The insurgents are showing such extreme activity that some stirring action may be looked for ere long.
We must not expect a pitched battle, for the insurgents are too wise to attempt to face the enormous force of Spain in a decisive engagement. They have been highly successful in their plan of harassing detachments of the Spanish army while on the march, destroying supplies, capturing outposts, and thwarting the plans of its leaders.
Captain-General Weyler has decided to give up the town of Bayamo in Santiago de Cuba. He has ordered the inhabitants to move to the town of Manzanillo, and has asked permission of the war department to burn Bayamo to the ground.
His reason for giving up Bayamo is that there is so much sickness among the troops in Santiago that they are not equal to the strain of checking the activity of the rebels and holding the town.
We have already told you how the rebels intercept every train of supplies that is despatched to the outlying cities, and it is easy to believe that the Spaniards have no light task in trying to hold these towns.
You will be glad to know that the crimes against the unfortunate soldiers are not to be allowed to go unpunished.
We told you of the shameful system of robbery that prevailed in the Spanish army; how the unprincipled officers took the money apportioned by the Government for the soldiers’ food, and, pocketing one-half of it, kept the poor fellows on the short rations they could purchase with the other half.

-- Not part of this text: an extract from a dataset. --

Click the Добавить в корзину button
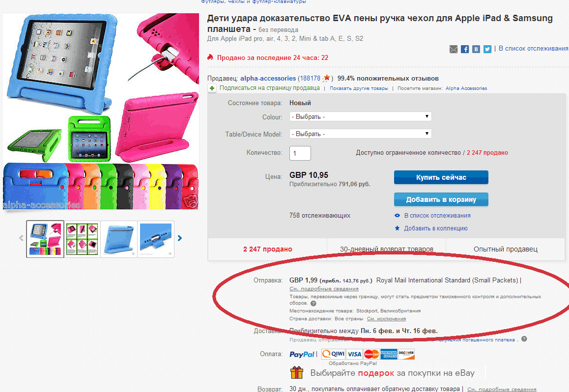The height and width of the screenshot is (392, 569). pyautogui.click(x=441, y=199)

Two hundred Spanish officers and contractors for the army are now imprisoned at the fortress of La Cabana in Havana, under charges of fraud in provisioning the army.
Among these men are some of the highest officers: Colonels, Lieutenant-Colonels, Majors, and Captains.
The amount stolen by these men during the two years of the war is estimated at several millions. The truth of this wholesale robbery came to light when the soldiers protested against the bad food that was being given them. When they found their complaints were being unheeded they deserted in large numbers to the Cubans.
General Weyler then ordered the arrest of the robbers, and, as we have said, some two hundred Spaniards were accordingly imprisoned.
The Cubans have of late acquired so much war material through various successful filibustering expeditions that they now have more arms than soldiers for the insurgent army.
We told you some time ago that General Gomez had said that he could nearly double his force if he had weapons to put in the hands of the thousands who volunteered to join him, but that he had been obliged to refuse many of the men who flocked to his standard because he could not arm them. Now, however, that the situation has changed, a circular has been issued from the revolutionary headquarters, calling upon every insurgent at work in the towns to come and join the army.